# Association Rule Mining with Apriori Using `apyori

**Association rule mining** is a technique used to discover interesting relationships, patterns, or associations between items in large datasets. One of the most popular algorithms for this task is **Apriori**, which helps in identifying frequent itemsets and generating association rules based on those frequent patterns.

The **apyori** library is a simple and lightweight Python library that implements the **Apriori** algorithm.

**The Apriori Algorithm**

One popular method used for association rule mining is the **Apriori** algorithm. The idea behind the **Apriori** algorithm is simple: it looks for sets of items that appear together frequently and creates rules based on those itemsets.

**What is an "Itemset"?**

An itemset is a collection of items that appear together in transactions. For example, if you’re analyzing grocery store data, an itemset could be a pair of items like {bread, butter}.

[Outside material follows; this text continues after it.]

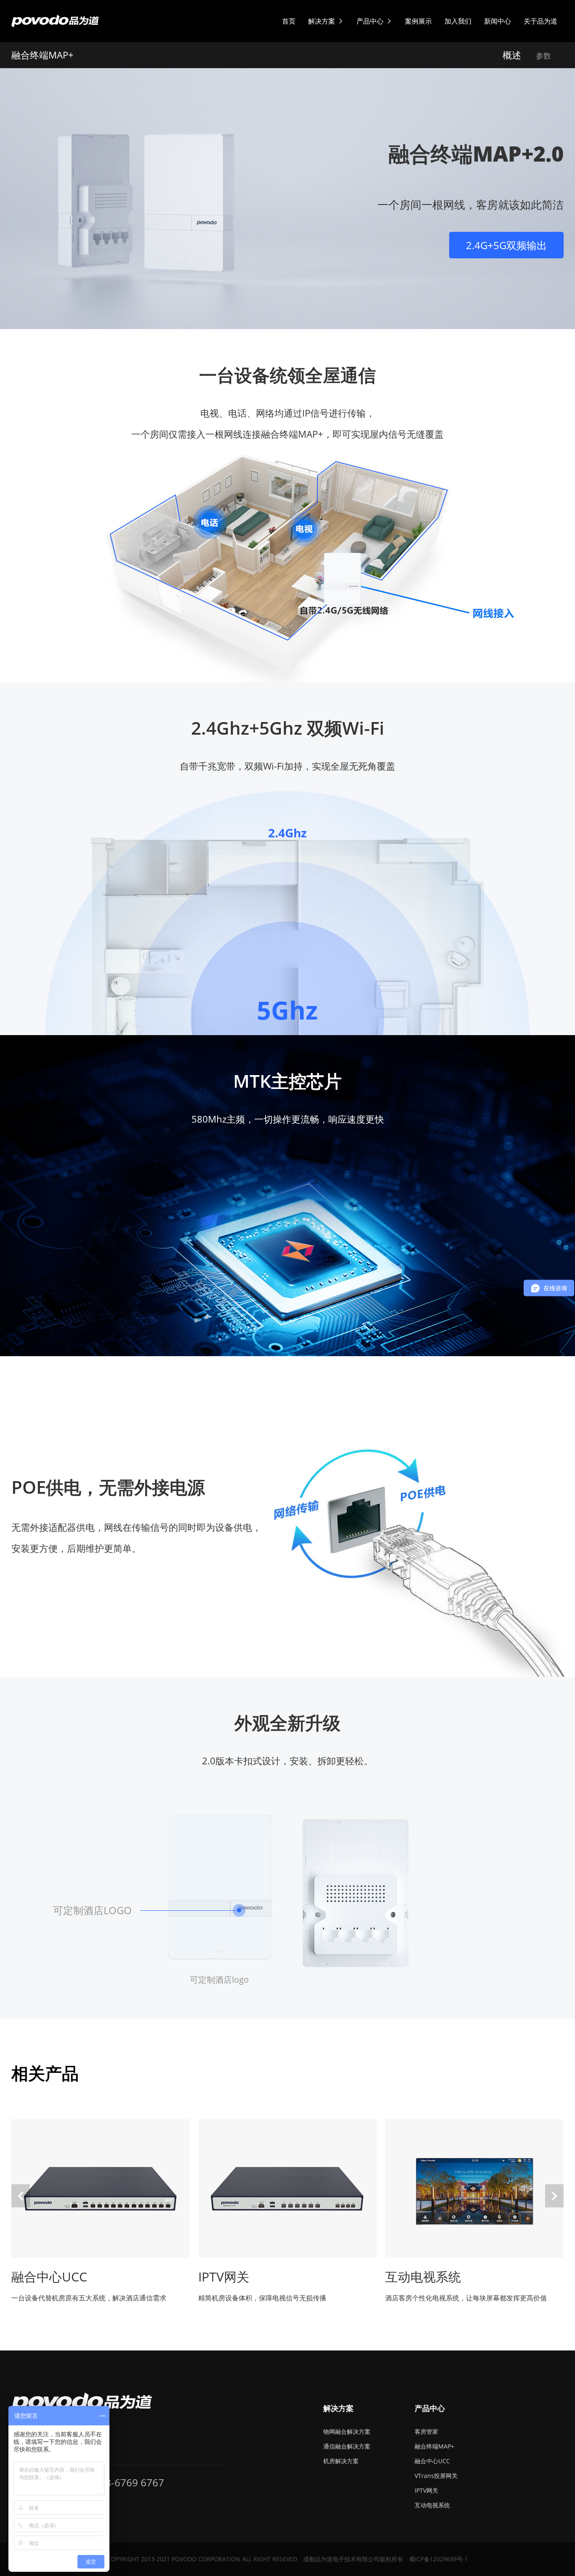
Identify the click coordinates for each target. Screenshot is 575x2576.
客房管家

**Steps in Apriori Algorithm:**
1. **Identify Frequent Itemsets**: The **Apriori** algorithm first identifies the sets of items that frequently occur together in transactions. The frequency of an itemset is typically measured by **support** (the proportion of transactions that contain the itemset).
  
2. **Generate Association Rules**: After identifying the frequent itemsets, the algorithm generates rules based on those itemsets. Each rule has an **antecedent** (the items on the left-hand side) and a **consequent** (the items on the right-hand side). Each rule is evaluated based on the following metrics:
   - **Support**
   - **Confidence**
   - **Lift**

**Key Metrics in Association Rule Mining**

1. **Support**: Support tells us how frequently an itemset appears in the dataset. For example, if 100 out of 1000 transactions have both bread and butter, the support is 10% (100/1000).

2. **Confidence**: Confidence is the probability that an item Y is bought when item X is bought. For instance, if 50 transactions have both bread and butter, and 40 of them also have jam, then the confidence of the rule {bread -> jam} is 80% (40/50).

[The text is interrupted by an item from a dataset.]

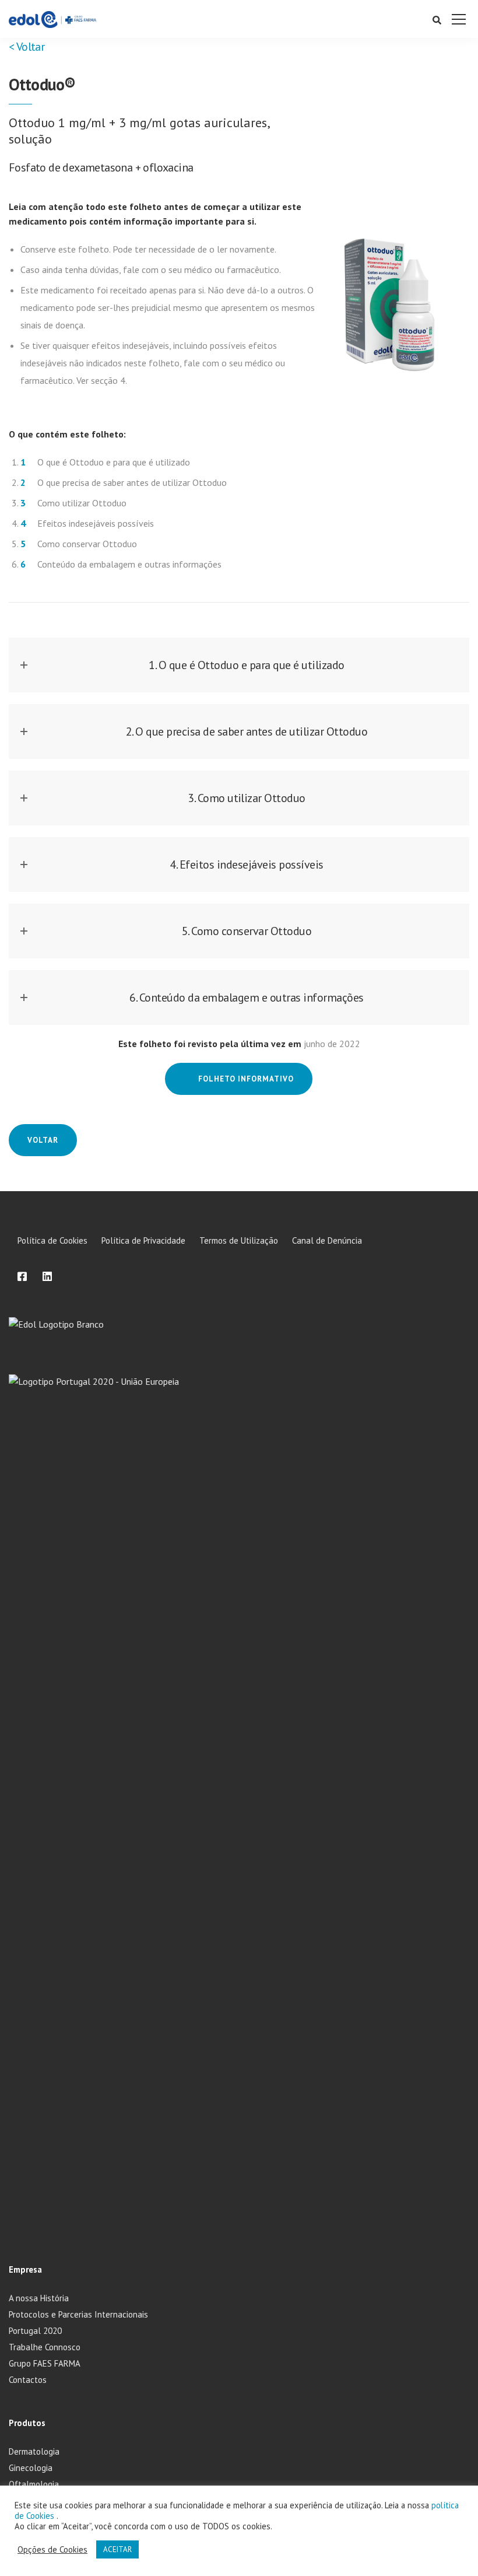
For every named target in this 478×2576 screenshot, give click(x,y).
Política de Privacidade (143, 1240)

3. **Lift**: Lift helps to understand the strength of the association between items. A lift value greater than 1 means that the items are more likely to be bought together than randomly, while a value less than 1 means they are less likely to be bought together.


**Working with the apyori Library**

The apyori library is a simple, easy-to-use Python package that implements the Apriori algorithm. We’ll use it to apply association rule mining to some data.

**Steps to Apply Apriori**





*   **Step 1: Install and Import the Libraries**

          First, we need to install the apyori library and import some other helpful libraries.





In [None]:
!pip install apyori

Collecting apyori
  Downloading apyori-1.1.2.tar.gz (8.6 kB)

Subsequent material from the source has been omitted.